Je sursautais. Noyée dans mes larmes, je ne l'avais pas sentie arriver. Je m'essuyais les joues d'un revers de la main, et remontais mes jambes contre ma poitrine.

- Tu ne devrais pas être ici.

- Je devrais être mort ?

Je ricanais. Cette question ne nécessitait pas de réponse tant elle était évidente. Milan s'asseya derrière moi et m'enlaça de ses bras. Je me laissais aller contre son buste. Si j'étais parti avant le début du combat, ce n'était pas par peur que l'on me l'enlève. Je lui faisais bien trop confiance pour s'en sortir face à de pauvres soldats du passé totalement désorientés et désespérés. Mais pour autant, je ne pouvais me résoudre à les voir perdre le peu d'espoir que l'on venait de leur accorder. Je savais bien qu'ils erraient de nouveau dans les Enfers, et par lâcheté, je me forçais tant que possible à ne plus y penser.

- J'aurais pu me trouver n'importe où ailleurs.

Il m'embrassa sur le haut du crâne et resserra un peu plus son étreinte.

- N'importe où oui, mais pourtant c'est toujours ici que tu viens pour te raisonner.

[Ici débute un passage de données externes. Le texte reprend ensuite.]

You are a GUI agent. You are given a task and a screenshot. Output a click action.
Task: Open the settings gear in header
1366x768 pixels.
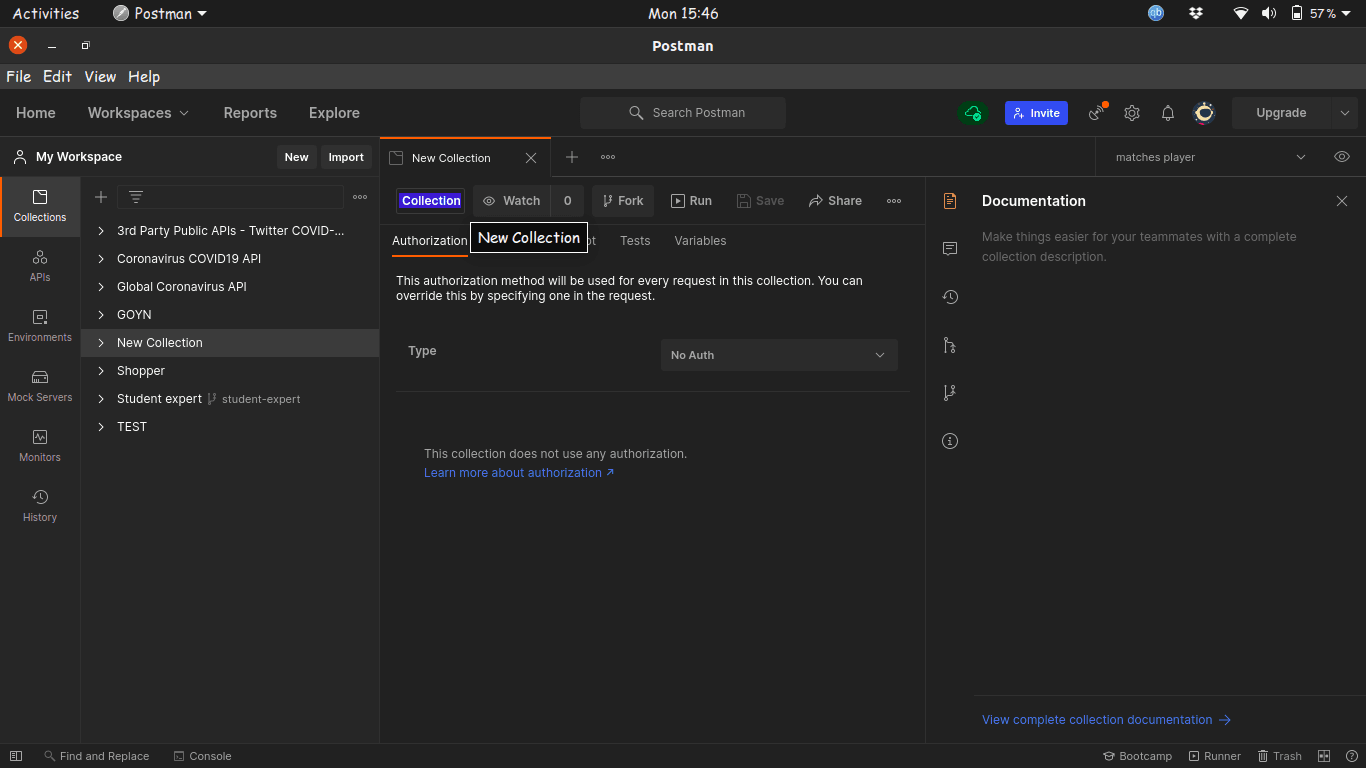pos(1132,113)
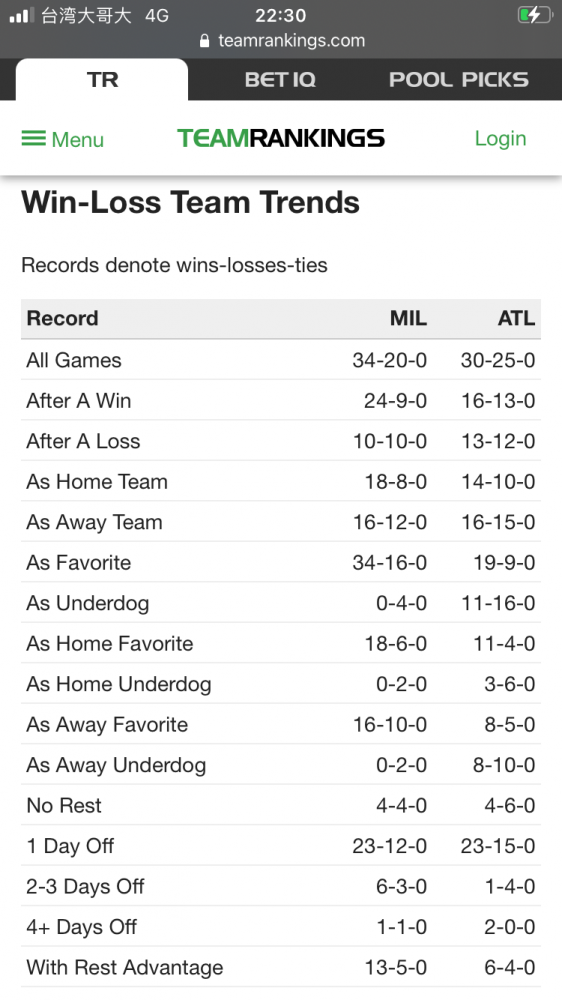Screen dimensions: 562x1000
Task: Tap the 34-20-0 MIL All Games record
Action: (389, 360)

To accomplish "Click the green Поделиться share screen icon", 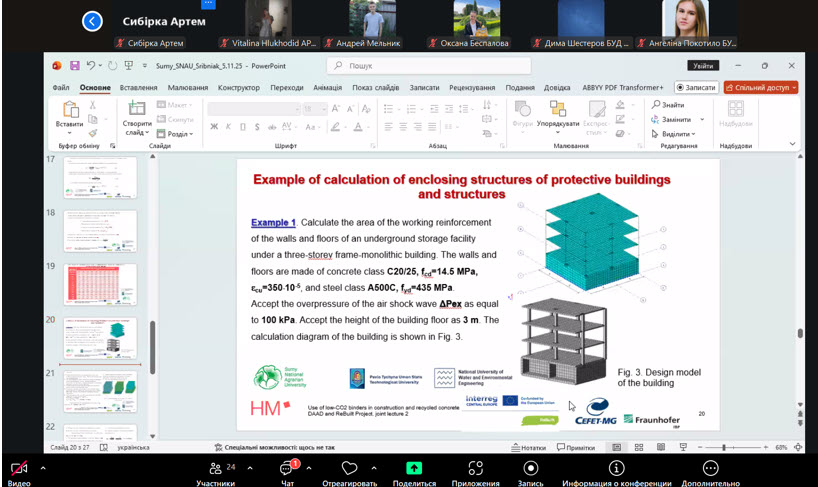I will (x=414, y=468).
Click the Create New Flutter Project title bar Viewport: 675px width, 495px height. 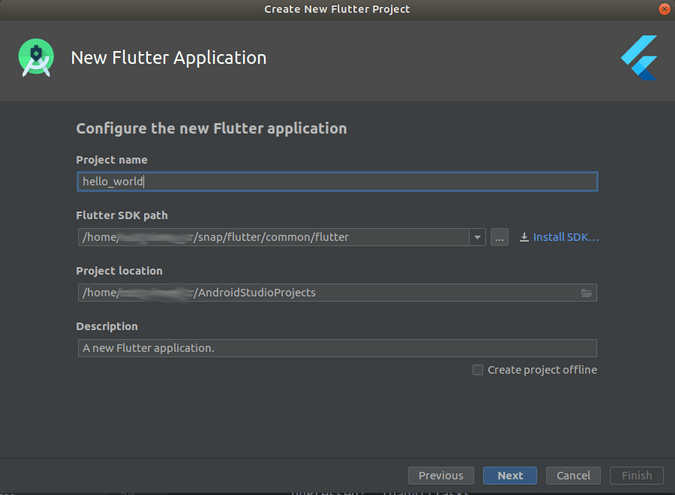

Je me remis à pleurer de plus belle. Je me rappelais exactement de cette journée, l'an soixante-dix neuf resterait à jamais gravée dans ma mémoire. J'étais à bout, aussi bien physiquement que psychologiquement et j'avais pris ma décision. Il fallait que je le quitte, que plus jamais je ne retourne dans cet enfer qui me faisait tant souffrir. Je n'avais rien pris avec moi, seulement mon courage et j'étais partie. Ma première escale fut également la dernière. Ce jour là, quand Hadès s'était aperçu de mon absence, une telle colère s'était emparée de lui qu'il concentra toute sa haine sur le volcan qui entra instantanément en éruption et terrassa non seulement Pompéi, mais également Herculanum, Oplontis et Stabies. J'avais vu des familles entières essayaient de fuir et d'échapper à la lave, mais pour la plupart c'était déjà trop tard. La peur et la stupeur m'avaient paralysé, me rendant aussi statique qu'une statue. Je pouvais encore sentir tout ces corps me percuter, sans que ça ne me fasse réagir pour autant. Tout ces cris, ces appels à l'aide je ne les devais qu'à moi. J'étais restée là suffisamment longtemps pour pouvoir voir les corps sans vie se laisser recouvrir petit à petit par une couche de cendre qui leur servirait de tombeau. Responsable je l'étais. Il m'avait toujours dit que je n'imaginais pas de quoi il serait capable si je le quittais et j'étais partie quand même.
Les mots qu'il avait eu à mon égard une fois ma motricité retrouvée tournaient encore dans ma tête : "Un jour de plus, et c'est l'Italie toute entière que j'aurais rasé. Que ça te serve de leçon à jamais."
J'avais pleuré et gardé le silence des mois entiers et il arrivait encore que le cauchemar de cette nuit s'immisce dans mon sommeil. Je ne pourrais pas me le pardonner. C'était trop violent, trop intense et ça s'était encré dans une partie de mon coeur pour le restant de l'éternité. Jamais je ne voulais revivre ça, et surtout le faire endurer à de pauvres innocents.

- Je suis condamnée, sanglotais-je.

Je plaquais mes mains contre mon visage, et laissais couler toute ma peine.

- Chut, ne dis pas de bêtises.

Il me berça doucement et déposa de tendres baisers sur mon oreille.